Estamos com preços proibitivos para viver em Lisboa. É, por isso, que é muito complicado um jovem adquirir ou arrendar casa em Lisboa. Penso que a pandemia fez com que as pessoas parassem para pensar que o trabalho não é tudo e pensar mais no bem-estar, que aliado à dificuldade que é viver em Lisboa, faz com que as pessoas procurem casas fora da cidade. Sinto e tenho visto que é mesmo importante para as pessoas esse espaço exterior. Conheço pessoas que se mudaram para zonas rurais e que alteraram completamente o seu estilo de vida.

Quais as previsões para o futuro com todos os novos conceitos projetuais?

É essencial as empresas manterem o seu espaço de trabalho, sendo que não será necessário haver gabinetes para todos, ou ter um open spaces dedicados – que a meu ver nem sempre funciona.
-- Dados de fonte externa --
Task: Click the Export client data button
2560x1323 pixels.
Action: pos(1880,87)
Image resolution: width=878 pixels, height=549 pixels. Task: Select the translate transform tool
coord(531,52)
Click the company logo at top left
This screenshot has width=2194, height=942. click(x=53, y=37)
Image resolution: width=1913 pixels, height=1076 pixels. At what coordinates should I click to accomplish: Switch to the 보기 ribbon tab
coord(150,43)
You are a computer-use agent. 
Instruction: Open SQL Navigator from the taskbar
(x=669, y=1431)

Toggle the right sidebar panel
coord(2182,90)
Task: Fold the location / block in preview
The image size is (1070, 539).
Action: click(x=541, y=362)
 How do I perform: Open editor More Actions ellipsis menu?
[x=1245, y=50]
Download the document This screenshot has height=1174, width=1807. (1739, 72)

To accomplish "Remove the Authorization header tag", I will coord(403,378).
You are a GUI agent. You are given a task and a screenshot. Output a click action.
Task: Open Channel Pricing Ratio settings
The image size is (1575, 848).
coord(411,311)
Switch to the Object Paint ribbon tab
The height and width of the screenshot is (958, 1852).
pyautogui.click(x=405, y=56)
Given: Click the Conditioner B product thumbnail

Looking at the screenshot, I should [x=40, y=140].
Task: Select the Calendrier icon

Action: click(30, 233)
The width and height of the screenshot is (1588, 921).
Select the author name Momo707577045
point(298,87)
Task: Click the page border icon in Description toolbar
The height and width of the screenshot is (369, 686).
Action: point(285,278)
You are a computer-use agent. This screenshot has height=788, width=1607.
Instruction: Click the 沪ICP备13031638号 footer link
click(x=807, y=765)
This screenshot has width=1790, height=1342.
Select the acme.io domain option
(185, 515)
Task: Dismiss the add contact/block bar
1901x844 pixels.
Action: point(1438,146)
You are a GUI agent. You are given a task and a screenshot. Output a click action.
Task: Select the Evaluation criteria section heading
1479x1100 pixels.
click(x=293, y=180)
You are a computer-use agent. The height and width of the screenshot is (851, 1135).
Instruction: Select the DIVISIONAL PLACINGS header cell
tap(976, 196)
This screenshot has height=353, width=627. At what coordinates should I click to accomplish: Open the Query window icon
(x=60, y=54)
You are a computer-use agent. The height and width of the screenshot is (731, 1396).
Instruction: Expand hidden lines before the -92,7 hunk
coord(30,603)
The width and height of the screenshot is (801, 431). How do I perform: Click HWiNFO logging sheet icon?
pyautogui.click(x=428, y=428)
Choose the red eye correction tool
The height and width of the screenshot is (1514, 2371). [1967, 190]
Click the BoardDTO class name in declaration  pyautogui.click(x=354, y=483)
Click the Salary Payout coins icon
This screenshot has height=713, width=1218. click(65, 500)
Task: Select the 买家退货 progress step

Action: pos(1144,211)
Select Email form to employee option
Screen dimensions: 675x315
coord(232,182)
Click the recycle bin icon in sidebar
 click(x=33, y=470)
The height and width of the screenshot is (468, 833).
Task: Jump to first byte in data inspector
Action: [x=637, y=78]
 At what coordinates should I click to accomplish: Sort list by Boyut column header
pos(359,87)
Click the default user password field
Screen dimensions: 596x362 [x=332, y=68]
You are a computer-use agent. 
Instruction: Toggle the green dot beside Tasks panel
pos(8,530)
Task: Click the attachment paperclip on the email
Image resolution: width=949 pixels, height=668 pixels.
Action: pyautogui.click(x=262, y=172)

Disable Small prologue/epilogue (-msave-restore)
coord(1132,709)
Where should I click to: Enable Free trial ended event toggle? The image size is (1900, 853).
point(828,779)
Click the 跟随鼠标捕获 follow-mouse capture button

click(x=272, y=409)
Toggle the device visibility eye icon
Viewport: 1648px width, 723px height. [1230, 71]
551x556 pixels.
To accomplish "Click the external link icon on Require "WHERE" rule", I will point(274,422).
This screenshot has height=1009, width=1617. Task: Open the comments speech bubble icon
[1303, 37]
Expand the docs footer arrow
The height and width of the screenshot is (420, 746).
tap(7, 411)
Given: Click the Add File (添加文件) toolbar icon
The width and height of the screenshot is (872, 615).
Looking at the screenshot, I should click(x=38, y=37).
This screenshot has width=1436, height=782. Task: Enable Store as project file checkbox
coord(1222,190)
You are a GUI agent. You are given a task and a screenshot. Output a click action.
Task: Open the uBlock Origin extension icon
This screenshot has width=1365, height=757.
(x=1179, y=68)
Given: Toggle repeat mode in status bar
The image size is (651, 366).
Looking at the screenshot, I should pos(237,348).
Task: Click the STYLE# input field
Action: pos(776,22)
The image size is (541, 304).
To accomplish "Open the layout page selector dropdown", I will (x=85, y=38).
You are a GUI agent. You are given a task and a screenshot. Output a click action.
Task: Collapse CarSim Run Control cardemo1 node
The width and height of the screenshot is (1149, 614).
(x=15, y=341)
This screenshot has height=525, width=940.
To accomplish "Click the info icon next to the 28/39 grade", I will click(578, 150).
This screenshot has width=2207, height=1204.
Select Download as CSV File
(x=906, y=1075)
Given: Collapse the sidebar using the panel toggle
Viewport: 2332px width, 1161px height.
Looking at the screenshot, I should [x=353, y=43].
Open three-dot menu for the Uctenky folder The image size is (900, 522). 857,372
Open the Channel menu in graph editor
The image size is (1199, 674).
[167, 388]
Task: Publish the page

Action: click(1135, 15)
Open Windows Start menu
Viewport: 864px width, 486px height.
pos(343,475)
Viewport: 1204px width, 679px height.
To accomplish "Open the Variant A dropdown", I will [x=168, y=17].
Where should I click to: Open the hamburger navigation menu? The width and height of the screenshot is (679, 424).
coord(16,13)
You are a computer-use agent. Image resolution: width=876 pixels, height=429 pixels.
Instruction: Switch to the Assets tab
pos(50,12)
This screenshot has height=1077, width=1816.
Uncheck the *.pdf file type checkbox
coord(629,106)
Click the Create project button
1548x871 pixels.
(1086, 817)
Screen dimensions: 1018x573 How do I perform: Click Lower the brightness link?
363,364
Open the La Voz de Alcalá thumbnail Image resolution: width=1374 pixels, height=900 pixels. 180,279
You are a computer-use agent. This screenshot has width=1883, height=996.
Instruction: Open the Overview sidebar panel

Depende claramente das atividades de cada um dentro da organização e da cultura dessas organizações. Deverá, por isso, existir um modelo híbrido, que temos visto ser a tendência nos nossos principais clientes. Este modelo híbrido, tem também por base a redução de espaços e a pressão para baixar custos com rendas. Esta redução de espaços se tiver origem num planeamento detalhado e monitorização da adaptação dos colaboradores a este novo normal, permitirá uma maior flexibilidade da ocupação. As empresas, poderão assim obter poupanças significativas reduzindo bastante os seus espaços de trabalho e número de colaboradores afectos a esse espaço.  Este equilíbrio, que nem sempre é evidente, vai ser o desafio dos próximos tempos.